At the entrance of the co-op, there is always the “what’s on special” display. I’m often wooed by the fresh fruit and occasionally have gone a bit overboard with the produce. This week, the display had these lovely Hatch chiles. I’ve only had these chiles a couple times but the flavor and the mild heat win me over after one bite.

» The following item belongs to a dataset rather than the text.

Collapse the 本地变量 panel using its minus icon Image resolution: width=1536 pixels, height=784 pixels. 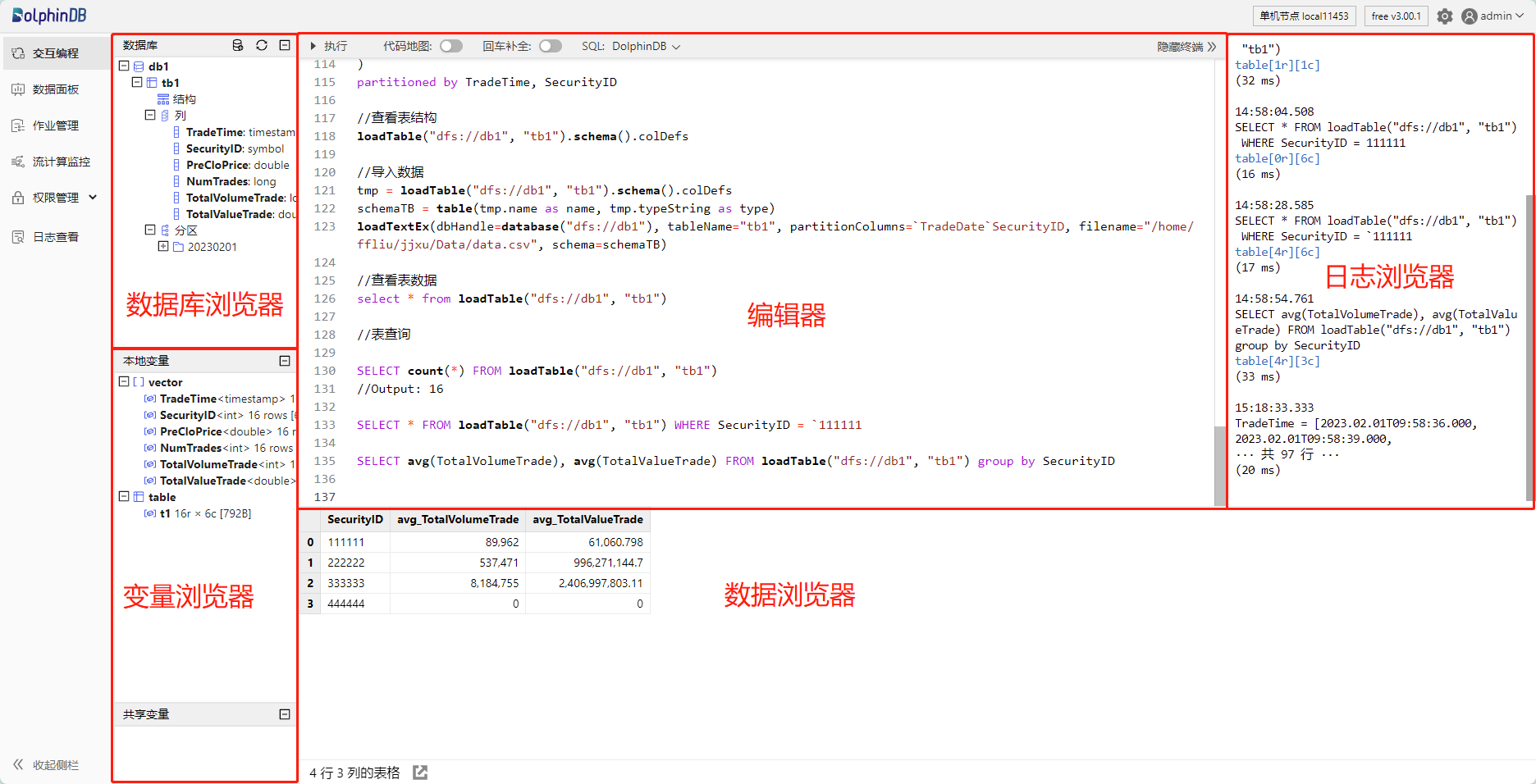pos(285,361)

These chiles are a special treat straight from New Mexico.
If you aren’t eating dairy, I highly recommend trying these without the cheese and replacing the yogurt sauce with a cashew cream cilantro sauce.

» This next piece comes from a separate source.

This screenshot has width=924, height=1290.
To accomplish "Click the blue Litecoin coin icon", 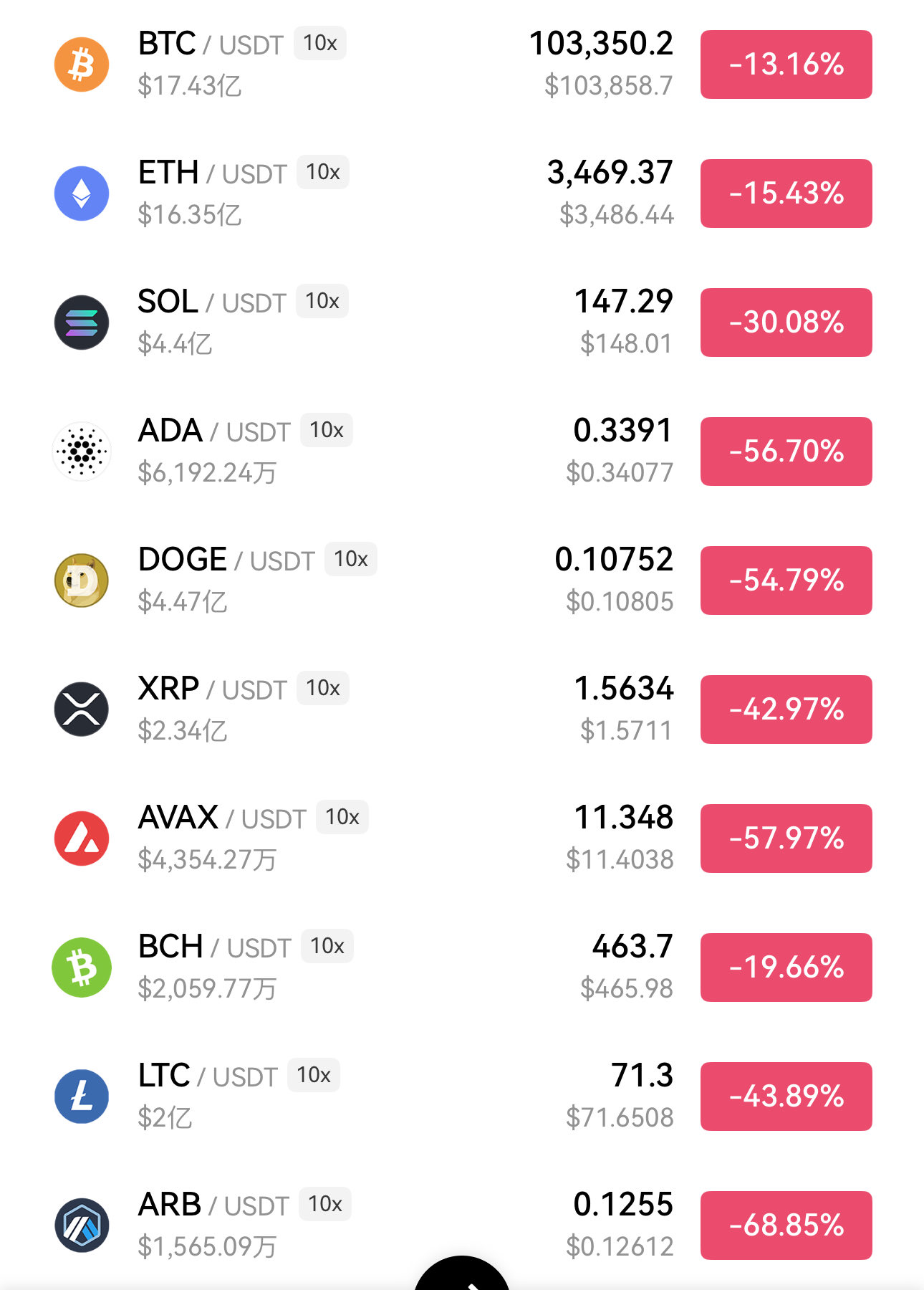I will 82,1096.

Stuffed Hatch Chiles with Cilantro-Lime Yogurt
- 4 good sized Hatch Chiles
- 1 tablespoon olive oil
- 1/2 small red onion
- 1 ear sweet corn
- 2 teaspoons smoked paprika
- 1 teaspoon onion powder
- 1 teaspoon dried Mexican oregano
- 1/2 teaspoon garlic powder
- 1/4 teaspoon cumin powder
- 1/2 teaspoon chipotle chile powder
- 1/2 teaspoon black pepper
- 1/2 teaspoons sea salt
- 1 tablespoon brown sugar
- 1/4 cup water
- 1/2 cup cooked brown rice
- 2 ounces queso fresco or mozzarella cheese
- 1/4 cup whole milk plain yogurt
- 1 tablespoon lime juice
- 2 tablespoons minced cilantro
- 2 teaspoons honey
- Preheat broiler and place chiles in a roasted pan. Place under broiler for 1-2 minutes until chiles are blistering. Remove from oven and let cool.

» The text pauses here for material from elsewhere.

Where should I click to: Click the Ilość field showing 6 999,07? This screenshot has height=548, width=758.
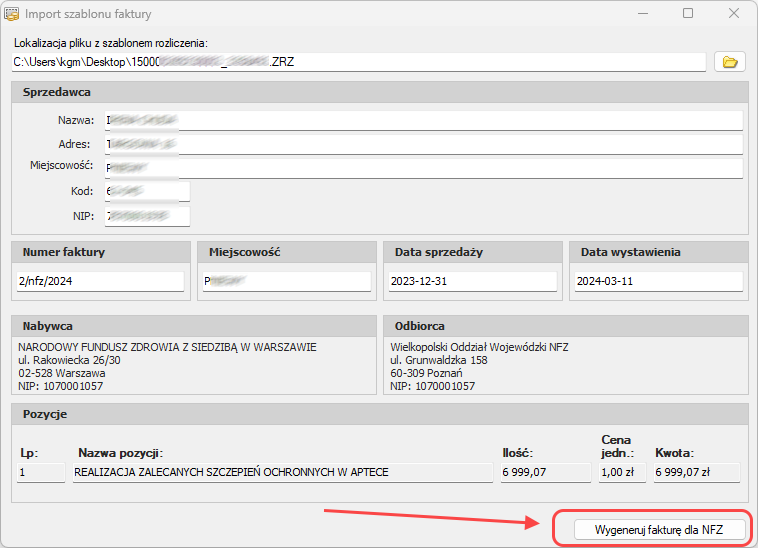tap(544, 472)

- In a medium skillet, heat olive oil over medium-low heat. Mince onion and add to pan, cooking until translucent, 5-6 minutes. Remove corn kernels from cob, add to pan, and continue to cook for 3-4 more minutes. Combine spices, pepper, salt, and brown sugar in a bowl. Add to the pan along with the 1/4 cup of water. Stir until spices are mixed in. Add cooked rice and continue to heat for 1-2 minutes until rice is hot.
- Divide mixture into the four chiles and top with cheese. Return pan to under the broiler and heat until cheese is melted and lightly browning, 1-2 minutes.* Remove from oven.
- To serve, whisk together yogurt, lime juice, cilantro, and honey. Spoon over peppers and sprinkle with extra cilantro if desired.